**What the task requires**
Set down every entry again, exactly as it appears.

**Exercise material**
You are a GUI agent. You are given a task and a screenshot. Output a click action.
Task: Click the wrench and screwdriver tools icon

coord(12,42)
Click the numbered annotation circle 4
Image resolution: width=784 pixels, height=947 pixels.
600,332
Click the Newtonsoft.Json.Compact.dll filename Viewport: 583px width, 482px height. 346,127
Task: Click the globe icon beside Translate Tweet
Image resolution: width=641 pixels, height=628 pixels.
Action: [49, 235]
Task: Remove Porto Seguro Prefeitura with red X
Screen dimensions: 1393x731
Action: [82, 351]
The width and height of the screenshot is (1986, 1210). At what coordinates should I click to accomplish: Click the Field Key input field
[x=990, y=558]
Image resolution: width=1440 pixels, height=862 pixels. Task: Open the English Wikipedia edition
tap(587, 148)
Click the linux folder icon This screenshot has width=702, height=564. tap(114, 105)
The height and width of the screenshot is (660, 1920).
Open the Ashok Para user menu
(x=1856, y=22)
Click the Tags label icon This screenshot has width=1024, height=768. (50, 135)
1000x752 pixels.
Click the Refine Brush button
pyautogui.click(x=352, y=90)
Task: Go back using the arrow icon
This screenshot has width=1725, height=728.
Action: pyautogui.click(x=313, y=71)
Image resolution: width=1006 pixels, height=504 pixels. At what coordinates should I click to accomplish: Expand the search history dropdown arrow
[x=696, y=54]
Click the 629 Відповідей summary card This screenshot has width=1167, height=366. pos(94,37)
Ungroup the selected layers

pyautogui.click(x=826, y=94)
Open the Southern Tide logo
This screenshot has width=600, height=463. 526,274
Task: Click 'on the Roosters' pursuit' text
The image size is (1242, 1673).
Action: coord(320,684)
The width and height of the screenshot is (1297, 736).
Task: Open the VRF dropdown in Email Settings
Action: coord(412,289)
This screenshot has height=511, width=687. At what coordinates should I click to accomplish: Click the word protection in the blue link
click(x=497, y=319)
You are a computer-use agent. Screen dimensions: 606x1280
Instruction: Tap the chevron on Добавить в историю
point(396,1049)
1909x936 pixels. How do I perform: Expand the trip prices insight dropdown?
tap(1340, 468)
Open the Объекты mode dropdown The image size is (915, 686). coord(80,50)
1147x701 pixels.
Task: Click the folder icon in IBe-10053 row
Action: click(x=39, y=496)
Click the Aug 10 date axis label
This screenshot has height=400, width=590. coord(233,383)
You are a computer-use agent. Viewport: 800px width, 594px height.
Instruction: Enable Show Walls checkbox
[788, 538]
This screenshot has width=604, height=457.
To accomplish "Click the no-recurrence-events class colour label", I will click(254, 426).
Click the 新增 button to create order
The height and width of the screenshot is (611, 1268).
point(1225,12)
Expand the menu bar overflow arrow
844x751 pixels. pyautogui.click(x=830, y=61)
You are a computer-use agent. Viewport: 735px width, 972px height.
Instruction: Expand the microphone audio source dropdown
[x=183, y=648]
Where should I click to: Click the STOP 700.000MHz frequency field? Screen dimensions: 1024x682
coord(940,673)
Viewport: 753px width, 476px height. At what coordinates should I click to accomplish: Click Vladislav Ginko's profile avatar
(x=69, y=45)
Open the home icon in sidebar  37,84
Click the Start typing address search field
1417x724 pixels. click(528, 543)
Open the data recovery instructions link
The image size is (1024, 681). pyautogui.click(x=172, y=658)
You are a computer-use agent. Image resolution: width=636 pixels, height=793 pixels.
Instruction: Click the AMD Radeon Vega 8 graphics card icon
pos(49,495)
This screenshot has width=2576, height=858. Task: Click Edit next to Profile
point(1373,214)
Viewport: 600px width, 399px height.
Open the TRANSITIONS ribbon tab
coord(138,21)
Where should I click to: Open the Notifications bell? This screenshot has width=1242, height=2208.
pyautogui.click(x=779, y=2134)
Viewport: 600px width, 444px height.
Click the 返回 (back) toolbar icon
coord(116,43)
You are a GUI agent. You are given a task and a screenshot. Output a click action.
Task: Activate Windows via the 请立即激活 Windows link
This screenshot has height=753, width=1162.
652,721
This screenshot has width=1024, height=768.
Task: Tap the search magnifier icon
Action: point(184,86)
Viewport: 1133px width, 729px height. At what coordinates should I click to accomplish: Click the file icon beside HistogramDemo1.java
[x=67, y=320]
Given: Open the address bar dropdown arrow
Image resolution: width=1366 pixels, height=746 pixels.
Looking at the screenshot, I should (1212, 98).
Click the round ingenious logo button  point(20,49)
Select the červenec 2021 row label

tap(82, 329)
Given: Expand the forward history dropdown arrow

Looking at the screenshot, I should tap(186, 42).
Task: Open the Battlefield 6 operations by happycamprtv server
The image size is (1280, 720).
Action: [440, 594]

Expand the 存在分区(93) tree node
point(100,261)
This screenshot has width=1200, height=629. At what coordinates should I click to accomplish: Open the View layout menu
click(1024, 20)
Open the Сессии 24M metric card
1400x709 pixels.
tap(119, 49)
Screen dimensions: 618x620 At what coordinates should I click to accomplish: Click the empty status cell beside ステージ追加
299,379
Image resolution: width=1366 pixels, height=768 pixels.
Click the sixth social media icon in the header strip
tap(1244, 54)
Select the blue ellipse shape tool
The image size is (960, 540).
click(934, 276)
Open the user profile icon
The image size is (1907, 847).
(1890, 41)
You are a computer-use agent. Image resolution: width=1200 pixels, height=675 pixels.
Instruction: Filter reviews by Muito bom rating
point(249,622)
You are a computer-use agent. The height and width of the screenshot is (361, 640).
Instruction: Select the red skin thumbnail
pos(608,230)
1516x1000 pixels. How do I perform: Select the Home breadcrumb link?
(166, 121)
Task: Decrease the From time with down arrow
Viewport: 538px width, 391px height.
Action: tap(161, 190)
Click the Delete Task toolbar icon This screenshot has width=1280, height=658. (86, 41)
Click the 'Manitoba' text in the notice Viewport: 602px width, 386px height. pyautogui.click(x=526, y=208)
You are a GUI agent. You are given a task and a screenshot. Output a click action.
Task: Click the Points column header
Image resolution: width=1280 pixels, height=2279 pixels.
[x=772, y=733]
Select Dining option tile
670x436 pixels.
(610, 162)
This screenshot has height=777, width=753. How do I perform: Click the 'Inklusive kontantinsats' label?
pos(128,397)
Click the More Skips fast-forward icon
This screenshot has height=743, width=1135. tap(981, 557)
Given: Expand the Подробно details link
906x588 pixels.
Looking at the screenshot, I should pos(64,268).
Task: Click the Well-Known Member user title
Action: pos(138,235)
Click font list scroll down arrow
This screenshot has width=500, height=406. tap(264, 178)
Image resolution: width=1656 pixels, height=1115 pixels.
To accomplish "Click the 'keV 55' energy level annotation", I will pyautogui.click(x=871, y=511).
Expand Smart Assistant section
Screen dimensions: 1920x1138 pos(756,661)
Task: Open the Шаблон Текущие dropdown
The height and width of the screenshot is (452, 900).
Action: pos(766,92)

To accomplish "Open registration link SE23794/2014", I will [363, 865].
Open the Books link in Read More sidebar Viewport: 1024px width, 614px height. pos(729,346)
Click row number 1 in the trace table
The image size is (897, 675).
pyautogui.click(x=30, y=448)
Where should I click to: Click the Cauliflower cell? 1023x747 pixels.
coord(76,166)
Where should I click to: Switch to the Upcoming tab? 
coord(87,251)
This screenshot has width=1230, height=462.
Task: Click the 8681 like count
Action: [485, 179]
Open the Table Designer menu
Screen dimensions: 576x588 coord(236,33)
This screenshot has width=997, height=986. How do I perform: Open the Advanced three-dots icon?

**Answer space**
You are a GUI agent. You are given a task and a screenshot. Output a click action.
Task: Click the wrench and screwdriver tools icon

coord(12,42)
Click the numbered annotation circle 4
Image resolution: width=784 pixels, height=947 pixels.
600,332
Click the Newtonsoft.Json.Compact.dll filename Viewport: 583px width, 482px height. 346,127
Task: Click the globe icon beside Translate Tweet
Image resolution: width=641 pixels, height=628 pixels.
Action: [49, 235]
Task: Remove Porto Seguro Prefeitura with red X
Screen dimensions: 1393x731
Action: [82, 351]
The width and height of the screenshot is (1986, 1210). At what coordinates should I click to accomplish: Click the Field Key input field
[x=990, y=558]
Image resolution: width=1440 pixels, height=862 pixels. Task: Open the English Wikipedia edition
tap(587, 148)
Click the linux folder icon This screenshot has width=702, height=564. tap(114, 105)
The height and width of the screenshot is (660, 1920).
Open the Ashok Para user menu
(x=1856, y=22)
Click the Tags label icon This screenshot has width=1024, height=768. (50, 135)
1000x752 pixels.
Click the Refine Brush button
pyautogui.click(x=352, y=90)
Task: Go back using the arrow icon
This screenshot has width=1725, height=728.
Action: pyautogui.click(x=313, y=71)
Image resolution: width=1006 pixels, height=504 pixels. At what coordinates should I click to accomplish: Expand the search history dropdown arrow
[x=696, y=54]
Click the 629 Відповідей summary card This screenshot has width=1167, height=366. pos(94,37)
Ungroup the selected layers

pyautogui.click(x=826, y=94)
Open the Southern Tide logo
This screenshot has width=600, height=463. 526,274
Task: Click 'on the Roosters' pursuit' text
The image size is (1242, 1673).
Action: coord(320,684)
The width and height of the screenshot is (1297, 736).
Task: Open the VRF dropdown in Email Settings
Action: coord(412,289)
This screenshot has height=511, width=687. At what coordinates should I click to accomplish: Click the word protection in the blue link
click(x=497, y=319)
You are a computer-use agent. Screen dimensions: 606x1280
Instruction: Tap the chevron on Добавить в историю
point(396,1049)
1909x936 pixels. How do I perform: Expand the trip prices insight dropdown?
tap(1340, 468)
Open the Объекты mode dropdown The image size is (915, 686). coord(80,50)
1147x701 pixels.
Task: Click the folder icon in IBe-10053 row
Action: click(x=39, y=496)
Click the Aug 10 date axis label
This screenshot has height=400, width=590. coord(233,383)
You are a computer-use agent. Viewport: 800px width, 594px height.
Instruction: Enable Show Walls checkbox
[788, 538]
This screenshot has width=604, height=457.
To accomplish "Click the no-recurrence-events class colour label", I will click(254, 426).
Click the 新增 button to create order
The height and width of the screenshot is (611, 1268).
point(1225,12)
Expand the menu bar overflow arrow
844x751 pixels. pyautogui.click(x=830, y=61)
You are a computer-use agent. Viewport: 735px width, 972px height.
Instruction: Expand the microphone audio source dropdown
[x=183, y=648]
Where should I click to: Click the STOP 700.000MHz frequency field? Screen dimensions: 1024x682
coord(940,673)
Viewport: 753px width, 476px height. At what coordinates should I click to accomplish: Click Vladislav Ginko's profile avatar
(x=69, y=45)
Open the home icon in sidebar  37,84
Click the Start typing address search field
1417x724 pixels. click(528, 543)
Open the data recovery instructions link
The image size is (1024, 681). pyautogui.click(x=172, y=658)
You are a computer-use agent. Image resolution: width=636 pixels, height=793 pixels.
Instruction: Click the AMD Radeon Vega 8 graphics card icon
pos(49,495)
This screenshot has width=2576, height=858. Task: Click Edit next to Profile
point(1373,214)
Viewport: 600px width, 399px height.
Open the TRANSITIONS ribbon tab
coord(138,21)
Where should I click to: Open the Notifications bell? This screenshot has width=1242, height=2208.
pyautogui.click(x=779, y=2134)
Viewport: 600px width, 444px height.
Click the 返回 (back) toolbar icon
coord(116,43)
You are a GUI agent. You are given a task and a screenshot. Output a click action.
Task: Activate Windows via the 请立即激活 Windows link
This screenshot has height=753, width=1162.
652,721
This screenshot has width=1024, height=768.
Task: Tap the search magnifier icon
Action: point(184,86)
Viewport: 1133px width, 729px height. At what coordinates should I click to accomplish: Click the file icon beside HistogramDemo1.java
[x=67, y=320]
Given: Open the address bar dropdown arrow
Image resolution: width=1366 pixels, height=746 pixels.
Looking at the screenshot, I should (1212, 98).
Click the round ingenious logo button  point(20,49)
Select the červenec 2021 row label

tap(82, 329)
Given: Expand the forward history dropdown arrow

Looking at the screenshot, I should tap(186, 42).
Task: Open the Battlefield 6 operations by happycamprtv server
The image size is (1280, 720).
Action: [440, 594]

Expand the 存在分区(93) tree node
point(100,261)
This screenshot has width=1200, height=629. At what coordinates should I click to accomplish: Open the View layout menu
click(1024, 20)
Open the Сессии 24M metric card
1400x709 pixels.
tap(119, 49)
Screen dimensions: 618x620 At what coordinates should I click to accomplish: Click the empty status cell beside ステージ追加
299,379
Image resolution: width=1366 pixels, height=768 pixels.
Click the sixth social media icon in the header strip
tap(1244, 54)
Select the blue ellipse shape tool
The image size is (960, 540).
click(934, 276)
Open the user profile icon
The image size is (1907, 847).
(1890, 41)
You are a computer-use agent. Image resolution: width=1200 pixels, height=675 pixels.
Instruction: Filter reviews by Muito bom rating
point(249,622)
You are a computer-use agent. The height and width of the screenshot is (361, 640).
Instruction: Select the red skin thumbnail
pos(608,230)
1516x1000 pixels. How do I perform: Select the Home breadcrumb link?
(166, 121)
Task: Decrease the From time with down arrow
Viewport: 538px width, 391px height.
Action: tap(161, 190)
Click the Delete Task toolbar icon This screenshot has width=1280, height=658. (86, 41)
Click the 'Manitoba' text in the notice Viewport: 602px width, 386px height. pyautogui.click(x=526, y=208)
You are a GUI agent. You are given a task and a screenshot. Output a click action.
Task: Click the Points column header
Image resolution: width=1280 pixels, height=2279 pixels.
[x=772, y=733]
Select Dining option tile
670x436 pixels.
(610, 162)
This screenshot has height=777, width=753. How do I perform: Click the 'Inklusive kontantinsats' label?
pos(128,397)
Click the More Skips fast-forward icon
This screenshot has height=743, width=1135. tap(981, 557)
Given: Expand the Подробно details link
906x588 pixels.
Looking at the screenshot, I should pos(64,268).
Task: Click the Well-Known Member user title
Action: pos(138,235)
Click font list scroll down arrow
This screenshot has width=500, height=406. tap(264, 178)
Image resolution: width=1656 pixels, height=1115 pixels.
To accomplish "Click the 'keV 55' energy level annotation", I will pyautogui.click(x=871, y=511).
Expand Smart Assistant section
Screen dimensions: 1920x1138 pos(756,661)
Task: Open the Шаблон Текущие dropdown
The height and width of the screenshot is (452, 900).
Action: pos(766,92)

To accomplish "Open registration link SE23794/2014", I will [363, 865].
Open the Books link in Read More sidebar Viewport: 1024px width, 614px height. pos(729,346)
Click row number 1 in the trace table
The image size is (897, 675).
pyautogui.click(x=30, y=448)
Where should I click to: Click the Cauliflower cell? 1023x747 pixels.
coord(76,166)
Where should I click to: Switch to the Upcoming tab? 
coord(87,251)
This screenshot has width=1230, height=462.
Task: Click the 8681 like count
Action: [485, 179]
Open the Table Designer menu
Screen dimensions: 576x588 coord(236,33)
This screenshot has width=997, height=986. How do I perform: Open the Advanced three-dots icon?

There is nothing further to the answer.